A script can cover one or two of these for a small, stable, single-engine schema. The build-vs-buy line is the other three: discovery, scheduling, and audit are what you end up reinventing as the estate grows.

## Comparison

Measured against the five components:

|                        | Delphix                    | Tonic.ai                        | greenmask                | Roll your own        |
| ---------------------- | -------------------------- | ------------------------------- | ------------------------ | -------------------- |
| Engines                | Oracle, SQL Server, Postgres, MySQL, Db2 (+ more) | Postgres, MySQL, SQL Server, Oracle, Mongo, Snowflake, BigQuery | Postgres (MySQL beta) | Anything you script |
| Discovery              | Automated                  | Automated                       | Define rules yourself    | Manual               |
| Policy                 | Centralized UI             | Centralized UI                  | YAML config              | Hand-coded           |
| Referential integrity  | Across sources             | Across tables                   | Deterministic            | DIY                  |
| Subsetting / synthetic | Subsetting                 | Both                            | Both                     | Only if you build it |
| Scheduling             | Built-in                   | Built-in (cron)                 | External (cron / CI)     | External             |
| Audit logging          | Built-in reports           | Audit trail                     | None                     | Only if you build it |
| License                | Commercial                 | Commercial (SaaS / self-hosted) | Open source (Apache-2.0) | Free (your time)     |

The masking itself is not the split — all four transform data.
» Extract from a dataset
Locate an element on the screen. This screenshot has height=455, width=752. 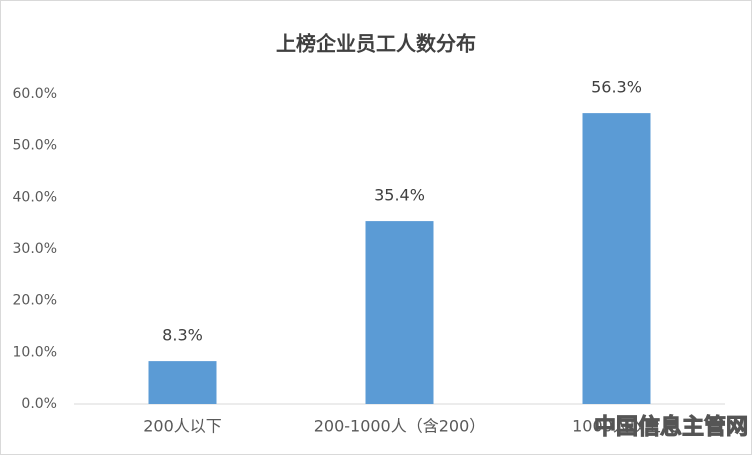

The surrounding components are. Delphix and Tonic bundle discovery, scheduling, and audit; greenmask gives you the engine but leaves those to your pipeline; a homegrown script leaves you all five. The more engines, tables, and compliance scrutiny you carry, the more those bundled components justify a commercial tool.

---

Static masking protects the copies that leave production. It does nothing for the live database, where the requirement flips — mask at read time, by role, without altering the stored data. That is dynamic data masking, a separate control. [Bytebase](https://docs.bytebase.com/security/data-masking/overview/) handles that side: queries route through its SQL Editor and results are masked before they leave it, one policy across every engine. It is not a static masking tool — pair it with one of the above for non-production.